Let $X$ be uniform on $(-1, 2)$ and let $Y = X^2$. Find the pdf of $Y$.
So far I have noted that $F_X(x) = P(X \leq x) = \int_{-1}^x \frac{1}{3} dt = \frac{1}{3}(x+1)$.
Then, since $Y=X^2$, $y \in [0,4]$.
My initial attempt was to do the normal procedure of
$F_Y(y) = P(Y \leq y) = P(X^2 \leq y) = \begin{cases} P(X \geq -\sqrt{y}, \quad x \in [-1,0) \\ P(X \leq + \sqrt{y}, \quad x \in [0,2] \end{cases}$
Continuing,
$F_Y(y) = \begin{cases} F_X(-\sqrt{y}), \quad x \in [-1,0) \\ F_X(+\sqrt{y}), \quad x \in[0,2] \end{cases} = \begin{cases} \frac{1}{3}(1-\sqrt{y}), \quad x \in[-1,0) \\ \frac{1}{3}(1+\sqrt{y}), \quad x \in[0,2] \end{cases}$
I'm fairly happy that the CDF of $Y$ is continuous and well defined but I don't like the fact that I need to specify the x domain since it should after all be a function of y, right?
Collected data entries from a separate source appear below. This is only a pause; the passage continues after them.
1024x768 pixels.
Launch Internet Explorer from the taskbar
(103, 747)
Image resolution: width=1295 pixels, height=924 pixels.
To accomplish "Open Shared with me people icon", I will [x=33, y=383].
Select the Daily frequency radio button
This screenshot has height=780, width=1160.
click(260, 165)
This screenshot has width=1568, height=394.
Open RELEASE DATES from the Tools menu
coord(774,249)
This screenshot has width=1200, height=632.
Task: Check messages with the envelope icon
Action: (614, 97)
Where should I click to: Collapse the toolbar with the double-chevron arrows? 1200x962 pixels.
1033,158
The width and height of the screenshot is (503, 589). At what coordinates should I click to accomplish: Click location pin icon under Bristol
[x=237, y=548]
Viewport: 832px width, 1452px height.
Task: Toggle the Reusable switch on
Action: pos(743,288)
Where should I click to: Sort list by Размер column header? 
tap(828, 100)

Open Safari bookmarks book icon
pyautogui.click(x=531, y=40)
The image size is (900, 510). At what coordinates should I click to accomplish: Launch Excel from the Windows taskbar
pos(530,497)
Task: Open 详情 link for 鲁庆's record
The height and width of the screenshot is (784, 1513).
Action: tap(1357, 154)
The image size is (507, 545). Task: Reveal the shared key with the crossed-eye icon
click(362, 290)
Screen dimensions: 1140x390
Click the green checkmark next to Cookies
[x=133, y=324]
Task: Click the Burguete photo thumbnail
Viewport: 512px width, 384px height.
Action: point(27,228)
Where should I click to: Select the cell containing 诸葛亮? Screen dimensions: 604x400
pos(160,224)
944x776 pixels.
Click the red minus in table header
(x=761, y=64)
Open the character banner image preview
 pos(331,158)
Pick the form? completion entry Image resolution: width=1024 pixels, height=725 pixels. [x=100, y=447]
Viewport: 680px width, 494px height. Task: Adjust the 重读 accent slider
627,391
Or is it necessary in this case since $Y=X^2$ is not one-to-one on the domain?
Best Answer
There is an error in your calculation (it seems you would get $F_Y(0) = 1/3$, but this probability should be $0$). Note that (for $y\geq 0$), $P(X^2\leq y)$ is actually equal to $P(-\sqrt{y}\le X \le \sqrt{y}) = \color{red}{F_X(\sqrt{y}) - F_X(-\sqrt{y})}$. Try and compute this red part for $y\in [0,4]$. You will need to remember that $F_X(t)$ will become $0$ if $t < -1$.